** EXCERPTED RECORDS follows **
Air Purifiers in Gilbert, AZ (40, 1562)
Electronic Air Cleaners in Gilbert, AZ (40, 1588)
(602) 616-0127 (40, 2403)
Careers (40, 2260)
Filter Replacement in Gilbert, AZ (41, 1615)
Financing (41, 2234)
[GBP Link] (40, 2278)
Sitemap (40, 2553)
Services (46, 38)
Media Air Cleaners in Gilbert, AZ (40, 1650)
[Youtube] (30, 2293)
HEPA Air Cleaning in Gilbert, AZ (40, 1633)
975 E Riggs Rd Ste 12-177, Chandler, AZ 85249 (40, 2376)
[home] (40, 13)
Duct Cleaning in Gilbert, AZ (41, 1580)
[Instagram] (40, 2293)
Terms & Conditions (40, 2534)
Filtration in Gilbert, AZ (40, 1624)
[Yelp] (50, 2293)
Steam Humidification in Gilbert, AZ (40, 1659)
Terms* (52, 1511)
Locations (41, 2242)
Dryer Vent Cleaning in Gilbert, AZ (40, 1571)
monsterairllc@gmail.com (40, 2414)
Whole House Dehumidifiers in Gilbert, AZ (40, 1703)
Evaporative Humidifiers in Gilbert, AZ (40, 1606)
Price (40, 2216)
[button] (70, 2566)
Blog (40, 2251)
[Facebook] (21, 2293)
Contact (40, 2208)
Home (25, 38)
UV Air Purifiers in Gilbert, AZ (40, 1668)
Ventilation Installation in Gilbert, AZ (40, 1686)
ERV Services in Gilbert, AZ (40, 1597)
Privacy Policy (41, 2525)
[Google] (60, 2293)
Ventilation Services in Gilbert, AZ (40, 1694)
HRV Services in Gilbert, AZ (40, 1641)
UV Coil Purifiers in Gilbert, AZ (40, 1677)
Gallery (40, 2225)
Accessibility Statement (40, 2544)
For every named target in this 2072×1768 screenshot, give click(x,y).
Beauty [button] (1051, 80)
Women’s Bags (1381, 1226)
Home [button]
** End of EXCERPTED RECORDS **
### WHAT IS REQUIRED
Could you retype exactly the lines above, starting at the line that contains "Steam Humidification in" and ending at the line that contains "Gallery (40, 2225)", and nothing more?

### RESULT OF THIS EXERCISE
Steam Humidification in Gilbert, AZ (40, 1659)
Terms* (52, 1511)
Locations (41, 2242)
Dryer Vent Cleaning in Gilbert, AZ (40, 1571)
monsterairllc@gmail.com (40, 2414)
Whole House Dehumidifiers in Gilbert, AZ (40, 1703)
Evaporative Humidifiers in Gilbert, AZ (40, 1606)
Price (40, 2216)
[button] (70, 2566)
Blog (40, 2251)
[Facebook] (21, 2293)
Contact (40, 2208)
Home (25, 38)
UV Air Purifiers in Gilbert, AZ (40, 1668)
Ventilation Installation in Gilbert, AZ (40, 1686)
ERV Services in Gilbert, AZ (40, 1597)
Privacy Policy (41, 2525)
[Google] (60, 2293)
Ventilation Services in Gilbert, AZ (40, 1694)
HRV Services in Gilbert, AZ (40, 1641)
UV Coil Purifiers in Gilbert, AZ (40, 1677)
Gallery (40, 2225)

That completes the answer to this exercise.